Following the news surrounding Harvey Weinstein, a movement to shed light on the frequency of sexual assault and sexual harassment developed on the internet. The news was followed by a movement of women who had either been sexually harassed or assaulted posting “#MeToo” in their status. Alyssa Milano, an actress, started the movement a few years ago by asking women to post the hashtag in their status to show the magnitude of sexual violence.
I saw that many friends posted #MeToo as their status. In fact, it was so many that it made me seriously concerned for humanity. The comments on their statuses were filled with loving, supportive comments, which restored my faith in humanity. I have had a number of #MeToos throughout my life, and one of them was particularly traumatic. So, for a moment I thought about putting MeToo in my status. I stopped myself just as I was about to hit the “post” button. I was afraid about what other people would think. Would they view me differently? Would they wonder what happened? Would they feel sorry for me and view me as a victim? Worse, would they believe me?

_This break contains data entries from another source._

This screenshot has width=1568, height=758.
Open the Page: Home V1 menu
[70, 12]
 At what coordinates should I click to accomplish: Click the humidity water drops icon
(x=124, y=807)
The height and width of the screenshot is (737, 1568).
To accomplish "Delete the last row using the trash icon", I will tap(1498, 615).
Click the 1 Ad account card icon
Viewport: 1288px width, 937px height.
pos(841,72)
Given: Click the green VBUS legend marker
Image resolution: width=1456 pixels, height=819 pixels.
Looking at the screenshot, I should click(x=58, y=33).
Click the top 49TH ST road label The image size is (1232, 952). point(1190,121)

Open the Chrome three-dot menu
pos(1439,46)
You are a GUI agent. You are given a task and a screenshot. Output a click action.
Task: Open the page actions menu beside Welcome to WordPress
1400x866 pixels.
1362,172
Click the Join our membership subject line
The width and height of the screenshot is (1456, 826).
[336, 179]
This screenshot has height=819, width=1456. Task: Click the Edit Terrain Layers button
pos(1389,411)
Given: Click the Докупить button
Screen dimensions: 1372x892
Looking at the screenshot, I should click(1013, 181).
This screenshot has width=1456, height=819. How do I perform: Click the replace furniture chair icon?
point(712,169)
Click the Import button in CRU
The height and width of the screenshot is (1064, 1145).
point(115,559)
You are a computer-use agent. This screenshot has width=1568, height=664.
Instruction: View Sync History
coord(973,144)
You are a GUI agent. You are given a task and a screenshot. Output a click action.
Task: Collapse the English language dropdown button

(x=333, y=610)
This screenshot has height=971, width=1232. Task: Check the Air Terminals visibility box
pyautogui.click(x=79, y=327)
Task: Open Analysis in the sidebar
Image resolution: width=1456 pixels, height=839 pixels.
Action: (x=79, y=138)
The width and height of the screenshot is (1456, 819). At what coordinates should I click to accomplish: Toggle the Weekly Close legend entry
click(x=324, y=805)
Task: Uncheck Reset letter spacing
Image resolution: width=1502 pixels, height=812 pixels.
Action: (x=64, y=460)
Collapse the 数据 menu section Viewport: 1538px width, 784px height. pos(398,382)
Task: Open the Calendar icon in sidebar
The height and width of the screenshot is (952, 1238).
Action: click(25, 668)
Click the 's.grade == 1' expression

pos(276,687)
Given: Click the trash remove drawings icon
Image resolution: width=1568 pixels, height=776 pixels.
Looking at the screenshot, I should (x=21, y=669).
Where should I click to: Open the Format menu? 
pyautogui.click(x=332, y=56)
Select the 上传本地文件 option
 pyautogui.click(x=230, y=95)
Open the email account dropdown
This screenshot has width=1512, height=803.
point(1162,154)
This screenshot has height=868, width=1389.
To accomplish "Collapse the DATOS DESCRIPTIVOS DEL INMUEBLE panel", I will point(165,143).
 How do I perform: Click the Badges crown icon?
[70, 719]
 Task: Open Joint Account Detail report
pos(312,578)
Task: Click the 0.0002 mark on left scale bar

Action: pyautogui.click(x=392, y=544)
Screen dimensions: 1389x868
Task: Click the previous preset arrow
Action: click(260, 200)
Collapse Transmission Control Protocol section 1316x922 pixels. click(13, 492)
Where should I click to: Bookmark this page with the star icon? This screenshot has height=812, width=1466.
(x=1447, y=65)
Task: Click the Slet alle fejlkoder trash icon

I have told very few friends and family what happened. Partially because it is hard to talk about, but mostly because I do not want anyone to see me differently. Whenever I tell someone, I am worried they will not believe me, or that they will think I am exaggerating. I had too much drink the night it happened, I invited him into my apartment, I knew my attacker, I was wearing a provocative outfit- these are all factors that discount a victim’s story. We can do better as a society. We need to teach boys not to rape; a girl can wear whatever she wants and drink as much as she likes. It is not her job to make sure that she is not tempting other men the same way it is not a homeowner’s job to make sure their house is not tempting a burglar. We need to take victims seriously when they come forward; dozens of women had to come forward about Weinstein before they were taken seriously. Only one person should have to come forward for the allegation to be taken seriously.
The day that I was brave enough to go to the hospital and complete a rape kit for my experience I was told I would owe thousands of dollars for the four hours I spent being handed medication, swabbed and photographed. It cost me $382 just to step into the hospital. I am blessed to be on my parents’ insurance, which covered almost all expenses, and they paid for the remaining balance. It is not like that for everyone though. Some women are required to spend years paying for the medical bills related to the attack after their assault. They are faced with a harsh question: do I seek treatment for my assault or do I pray that he did not give me an STD? The experience is traumatic enough itself, not person should have to spend a cent for care after they have been sexually assaulted. If your house is broken into and you call the police, they do not bill you their services. If we fix one thing and only one thing, it is that treatment for sexual assault victims should be free.
We have come a long way as a society, but we still have a ton of work to do. It is up to us to ensure that we raise a generation of men that do not rape, and it is up to us to take care for the people that this happens to. My hope is that someday I will live in a world where I can easily say #MeToo without worrying about society thinks.